Data was demultiplexed using Cell Ranger 3.0.1 resulting in data for 6,463 cells. HTO libraries were processed using CITE-seq-Count (DOI: 10.5281/zenodo.2590196). Subsequently, data was analyzed using Seurat 3.0 (76). Cells with less than 900 or more than 3,000 gene counts, more than 5% mitochondrial contamination, or more than 10,000 RNA counts were filtered out, leaving 5,678 cells for downstream analysis. Data was normalized, scaled, PCA was performed, and neighbors were found using 5 dimensions. UMAP reduction was performed on this dataset with 10 dimensions. HTO were read in and assigned to the single cells and only singlets were used for further analysis leaving 585 cells.
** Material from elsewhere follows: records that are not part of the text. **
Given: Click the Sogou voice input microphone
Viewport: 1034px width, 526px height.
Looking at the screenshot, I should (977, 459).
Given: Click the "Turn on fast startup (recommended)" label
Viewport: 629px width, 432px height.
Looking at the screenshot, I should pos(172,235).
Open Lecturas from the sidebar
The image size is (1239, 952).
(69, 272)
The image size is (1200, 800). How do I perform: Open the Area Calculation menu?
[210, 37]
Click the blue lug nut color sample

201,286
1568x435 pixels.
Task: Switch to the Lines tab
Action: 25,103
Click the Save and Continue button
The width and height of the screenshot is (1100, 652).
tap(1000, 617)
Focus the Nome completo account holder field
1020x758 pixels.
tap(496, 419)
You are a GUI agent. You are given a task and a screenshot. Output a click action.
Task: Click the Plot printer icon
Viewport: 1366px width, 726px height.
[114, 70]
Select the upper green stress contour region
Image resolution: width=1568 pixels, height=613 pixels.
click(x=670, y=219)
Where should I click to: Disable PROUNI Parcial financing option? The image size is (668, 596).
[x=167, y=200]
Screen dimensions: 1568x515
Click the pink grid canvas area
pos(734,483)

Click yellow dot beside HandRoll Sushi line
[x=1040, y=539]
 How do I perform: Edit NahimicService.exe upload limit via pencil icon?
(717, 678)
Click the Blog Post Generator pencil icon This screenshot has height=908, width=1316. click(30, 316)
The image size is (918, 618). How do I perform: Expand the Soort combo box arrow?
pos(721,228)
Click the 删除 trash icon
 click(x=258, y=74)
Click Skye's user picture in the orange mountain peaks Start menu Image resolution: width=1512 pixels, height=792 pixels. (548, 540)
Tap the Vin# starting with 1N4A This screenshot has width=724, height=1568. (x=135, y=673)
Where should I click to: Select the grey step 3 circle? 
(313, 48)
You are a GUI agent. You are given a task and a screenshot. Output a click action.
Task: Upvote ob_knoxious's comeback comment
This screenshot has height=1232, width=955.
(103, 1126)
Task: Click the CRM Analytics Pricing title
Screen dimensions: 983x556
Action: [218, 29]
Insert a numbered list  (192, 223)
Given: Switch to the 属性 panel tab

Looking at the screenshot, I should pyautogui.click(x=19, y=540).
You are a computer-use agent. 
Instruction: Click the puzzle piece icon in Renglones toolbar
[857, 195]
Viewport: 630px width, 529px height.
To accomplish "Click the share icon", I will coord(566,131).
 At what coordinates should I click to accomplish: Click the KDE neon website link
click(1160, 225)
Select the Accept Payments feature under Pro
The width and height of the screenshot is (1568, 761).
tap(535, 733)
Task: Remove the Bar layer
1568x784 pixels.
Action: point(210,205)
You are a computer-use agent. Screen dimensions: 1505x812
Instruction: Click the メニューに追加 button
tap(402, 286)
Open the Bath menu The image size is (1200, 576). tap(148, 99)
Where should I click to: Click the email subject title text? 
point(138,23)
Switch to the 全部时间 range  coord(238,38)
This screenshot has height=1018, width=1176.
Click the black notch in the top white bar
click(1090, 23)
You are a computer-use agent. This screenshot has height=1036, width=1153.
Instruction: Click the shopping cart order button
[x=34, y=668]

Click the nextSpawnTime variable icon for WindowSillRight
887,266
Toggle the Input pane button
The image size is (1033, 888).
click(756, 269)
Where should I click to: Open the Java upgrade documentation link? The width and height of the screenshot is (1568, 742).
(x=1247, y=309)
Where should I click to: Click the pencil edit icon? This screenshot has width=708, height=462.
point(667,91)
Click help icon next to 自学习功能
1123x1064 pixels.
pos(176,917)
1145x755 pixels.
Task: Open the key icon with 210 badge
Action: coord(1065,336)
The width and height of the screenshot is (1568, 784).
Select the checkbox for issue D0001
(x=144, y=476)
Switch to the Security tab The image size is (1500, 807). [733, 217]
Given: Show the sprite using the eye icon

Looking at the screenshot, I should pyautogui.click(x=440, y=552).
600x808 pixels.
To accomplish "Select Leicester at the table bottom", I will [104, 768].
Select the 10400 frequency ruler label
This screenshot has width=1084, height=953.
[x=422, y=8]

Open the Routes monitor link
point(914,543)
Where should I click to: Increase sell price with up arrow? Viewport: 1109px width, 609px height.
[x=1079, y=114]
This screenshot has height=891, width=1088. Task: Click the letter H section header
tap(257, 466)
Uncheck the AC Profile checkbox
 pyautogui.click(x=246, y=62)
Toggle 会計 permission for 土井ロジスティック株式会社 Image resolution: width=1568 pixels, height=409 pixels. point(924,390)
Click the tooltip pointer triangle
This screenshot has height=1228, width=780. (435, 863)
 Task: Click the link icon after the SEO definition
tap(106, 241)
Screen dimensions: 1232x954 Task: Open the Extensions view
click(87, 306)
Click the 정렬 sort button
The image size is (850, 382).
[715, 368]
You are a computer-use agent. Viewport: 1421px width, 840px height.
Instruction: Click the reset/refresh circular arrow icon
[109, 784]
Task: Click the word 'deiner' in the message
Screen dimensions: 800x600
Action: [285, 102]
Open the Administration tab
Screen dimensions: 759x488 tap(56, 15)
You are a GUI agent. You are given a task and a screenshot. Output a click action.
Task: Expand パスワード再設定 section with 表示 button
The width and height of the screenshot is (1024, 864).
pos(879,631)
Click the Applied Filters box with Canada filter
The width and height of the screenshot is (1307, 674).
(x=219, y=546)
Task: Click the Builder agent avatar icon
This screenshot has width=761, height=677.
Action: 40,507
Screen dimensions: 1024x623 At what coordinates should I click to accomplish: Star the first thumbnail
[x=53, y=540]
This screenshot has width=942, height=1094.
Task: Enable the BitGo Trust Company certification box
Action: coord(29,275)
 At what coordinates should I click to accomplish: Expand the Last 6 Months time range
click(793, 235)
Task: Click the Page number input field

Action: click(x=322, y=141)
To define origins of cells, number of HTOs per cluster were considered and classified as “Skin”, “Spleen/Lung/Liver”, or not assigned (“NA”). To analyze gene expression between tissues, all cells, including cells without HTO from the respective clusters were used.

Statistical analysis

Two-tailed unpaired Student’s t-test was performed using Prism 7 (GraphPad) to determine statistical significance. *p<0.05, **p<0.01, ***p<0.001, and ****p<0.0001. “ns” denotes that the comparison was not significant.